[TASK OBJECTIVE]: Write out all the data again, exactly as shown.

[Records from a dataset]
........
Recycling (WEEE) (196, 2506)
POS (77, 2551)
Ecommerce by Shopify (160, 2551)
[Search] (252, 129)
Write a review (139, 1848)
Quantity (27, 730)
........
[TASK SOLUTION]:
Recycling (WEEE) (196, 2506)
POS (77, 2551)
Ecommerce by Shopify (160, 2551)
[Search] (252, 129)
Write a review (139, 1848)
Quantity (27, 730)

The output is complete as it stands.